Nvidia kicked off GDC (Game Developers Conference) 2019 yesterday by expanding ray tracing support to certain non-RTX GPUs and bringing ray tracing support to the Unreal Engine 4 and Unity game engines. Today, the company introduced the GameWorks RTX toolkit in an attempt to encourage developers to incorporate the graphics technology in their games.

GameWorks RTX aims to "help game developers implement real-time ray tracing effects in their games." Nvidia said the tools are available to developers under the open source GameWorks license and that it will have plugins ready for Unreal Engine 4.22 and the 2019.03 Unity release.

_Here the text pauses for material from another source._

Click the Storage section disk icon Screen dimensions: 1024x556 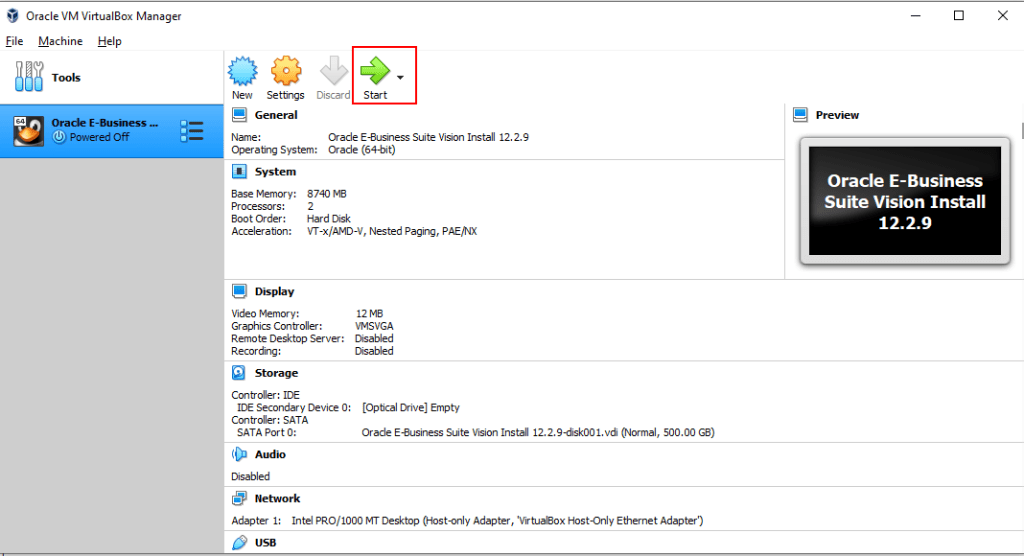pyautogui.click(x=240, y=373)
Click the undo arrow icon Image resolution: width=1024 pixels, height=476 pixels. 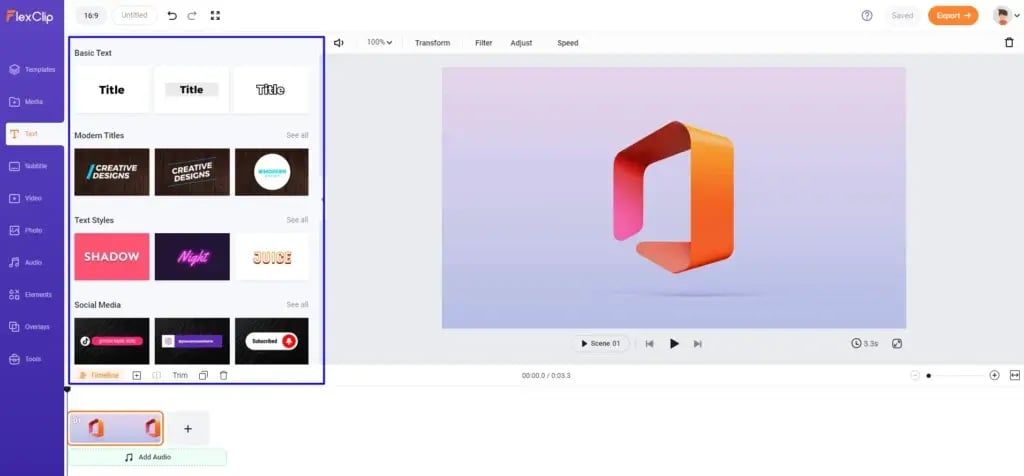click(x=172, y=16)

More information about GameWorks RTX is available on Nvidia's website. The company described its main features as such:

  • RTX Denoiser SDK – a library that enables fast, real-time ray tracing by providing denoising techniques to lower the required ray count and samples per pixel. It includes algorithms for ray traced area light shadows, glossy reflections, ambient occlusion and diffuse global illumination.
  • Nsight for RT – a standalone developer tool that saves developers time by helping to debug and profile graphics applications built with DXR and other supported APIs.

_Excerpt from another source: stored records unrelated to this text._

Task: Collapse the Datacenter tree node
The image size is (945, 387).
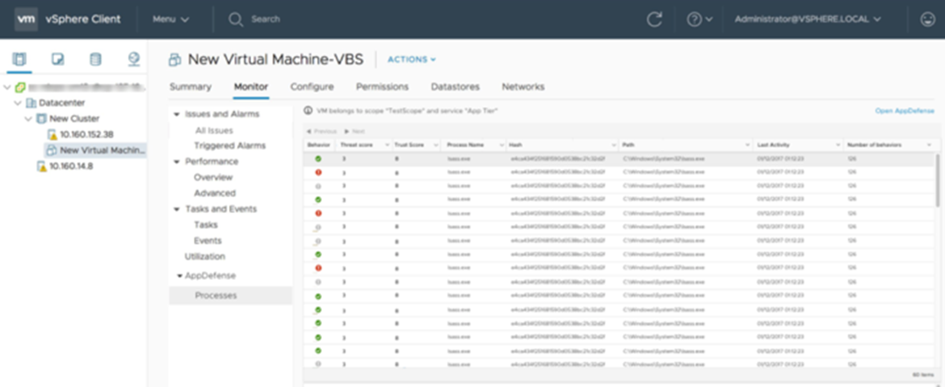Action: click(18, 103)
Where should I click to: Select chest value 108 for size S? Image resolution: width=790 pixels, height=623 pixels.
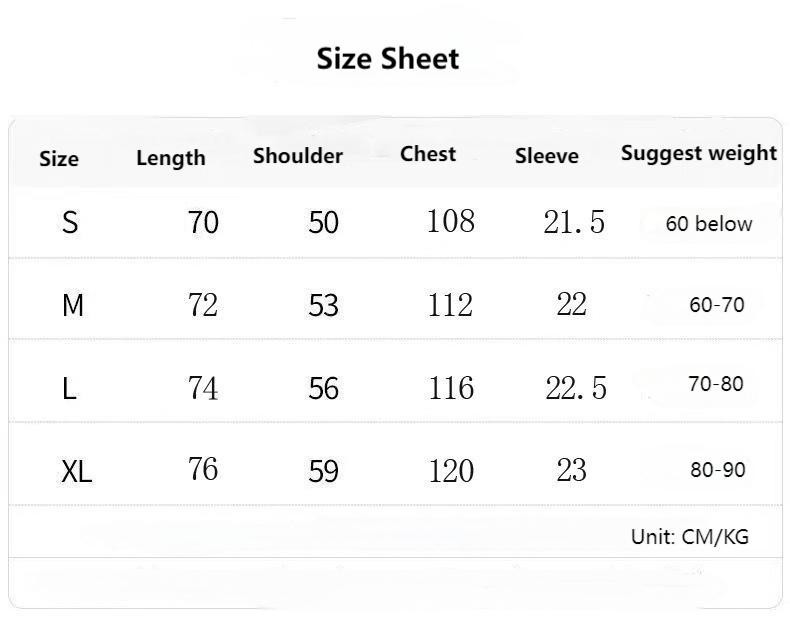coord(451,221)
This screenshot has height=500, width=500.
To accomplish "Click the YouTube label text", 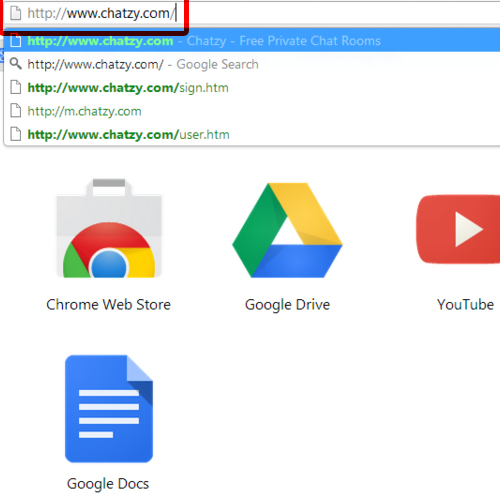I will [x=465, y=304].
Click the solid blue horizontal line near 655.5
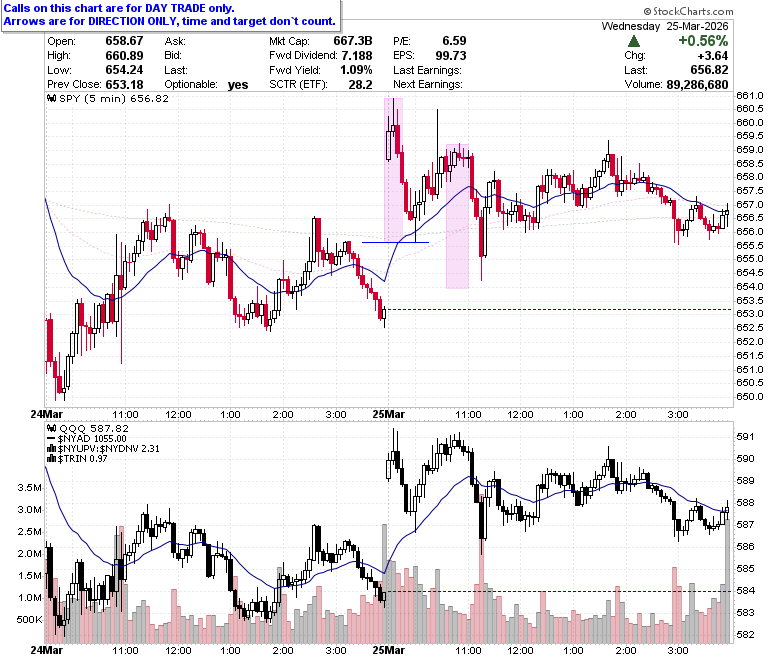 (395, 242)
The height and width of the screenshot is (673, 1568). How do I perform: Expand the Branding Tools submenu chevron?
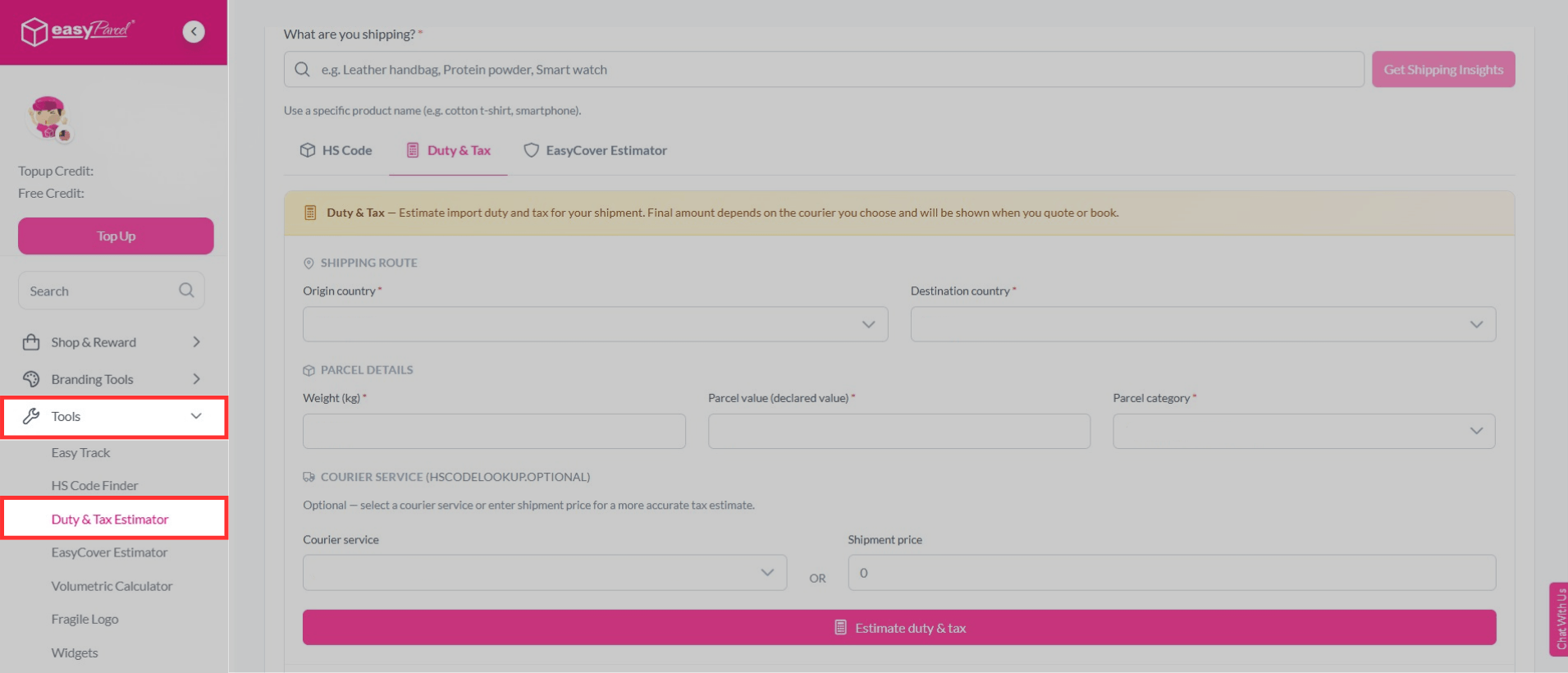pyautogui.click(x=196, y=379)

Nvidia CEO Jensen Huang accidentally leaked the news that Unreal Engine 4 and Unity would add ray tracing support during a February 14 earnings call. Now it's official: Unreal Engine 4.22 and the 2019.03 Unity release will both support the technology. A preview of Unreal Engine 4.22 is available now; Unity will show off its ray tracing support on April 4 with a "custom experimental build."

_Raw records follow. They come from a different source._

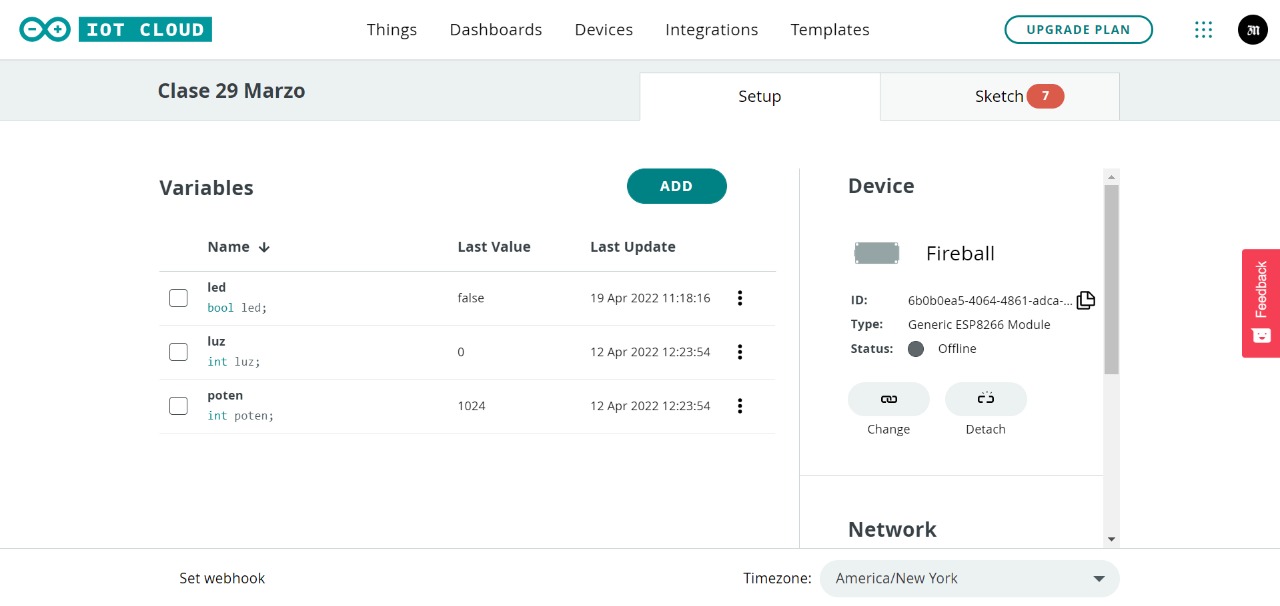Check the led variable checkbox
This screenshot has height=606, width=1280.
coord(178,298)
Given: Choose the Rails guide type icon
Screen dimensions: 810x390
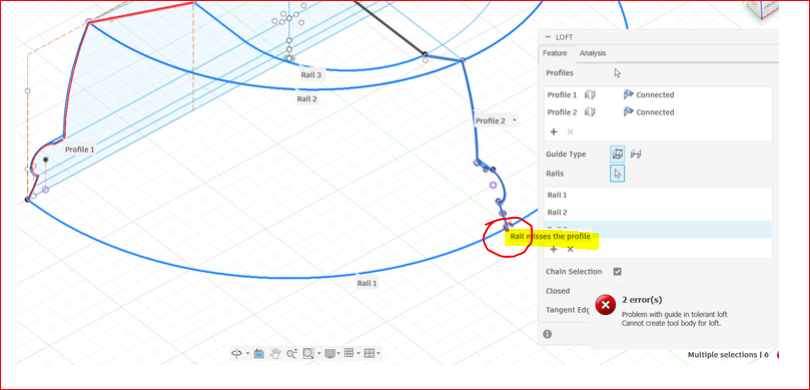Looking at the screenshot, I should click(x=617, y=154).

Both of these announcements--ray tracing support coming to Unreal Engine and Unity and the introduction of GameWorks RTX--are supposed to make it easier for developers to use the technology. Nvidia's decision to expand ray tracing support to GTX products with a driver update is supposed to give those developers more of an incentive to even consider the feature in the first place.

It's no secret that RTX graphics cards aren't selling as well as Nvidia hoped. While bringing real-time ray tracing to GTX products takes away one of the RTX line's exclusive features, Nvidia is hoping that gamers who get a taste of ray tracing will be more inclined to buy an RTX graphics card, which use their dedicated RT (ray tracing) cores to offer better performance.

In the meantime, expanding the "ray-tracing capable GPU installed base" to "tens of millions" as Nvidia put it, will give game developers a reason to experiment with the feature, especially since it'll be easier to use thanks to the Unreal Engine and Unity updates as well as GameWorks RTX. The company is clearly using GDC 2019 to convince devs that it's time to support ray tracing.